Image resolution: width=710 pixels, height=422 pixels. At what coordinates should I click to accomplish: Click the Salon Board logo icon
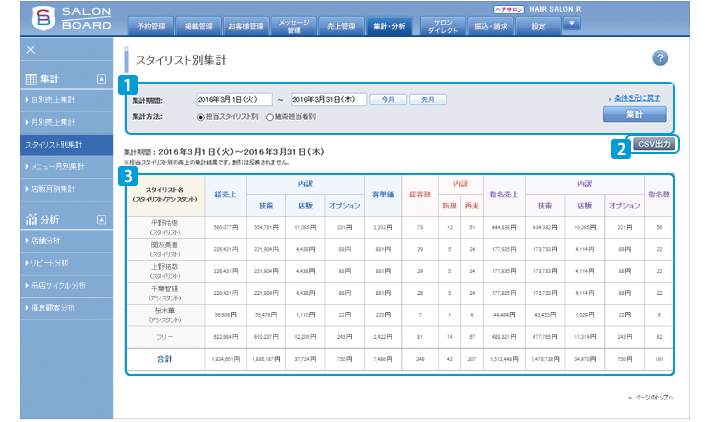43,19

* * *

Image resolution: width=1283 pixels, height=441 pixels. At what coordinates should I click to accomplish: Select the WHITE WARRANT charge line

==

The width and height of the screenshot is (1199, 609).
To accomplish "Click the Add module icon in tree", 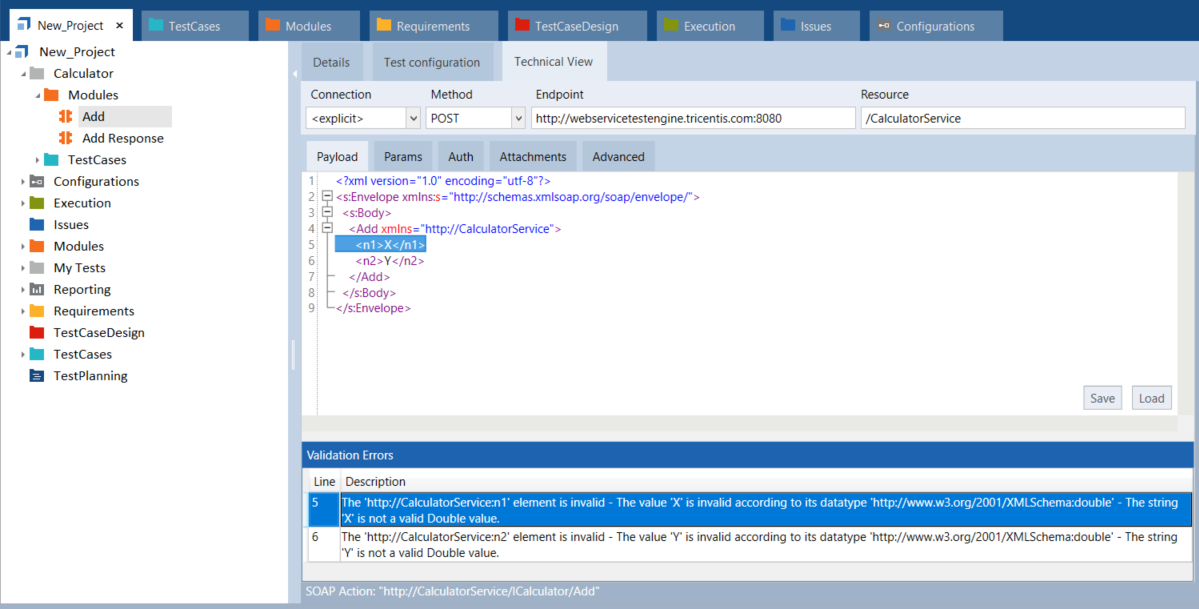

• What is expected
Your answer must be the lines above from the one holding "The width and" up to and including the one holding "the Add module", exact and with no pictures.

• Response to this task
The width and height of the screenshot is (1199, 609).
To accomplish "Click the Add module icon in tree", 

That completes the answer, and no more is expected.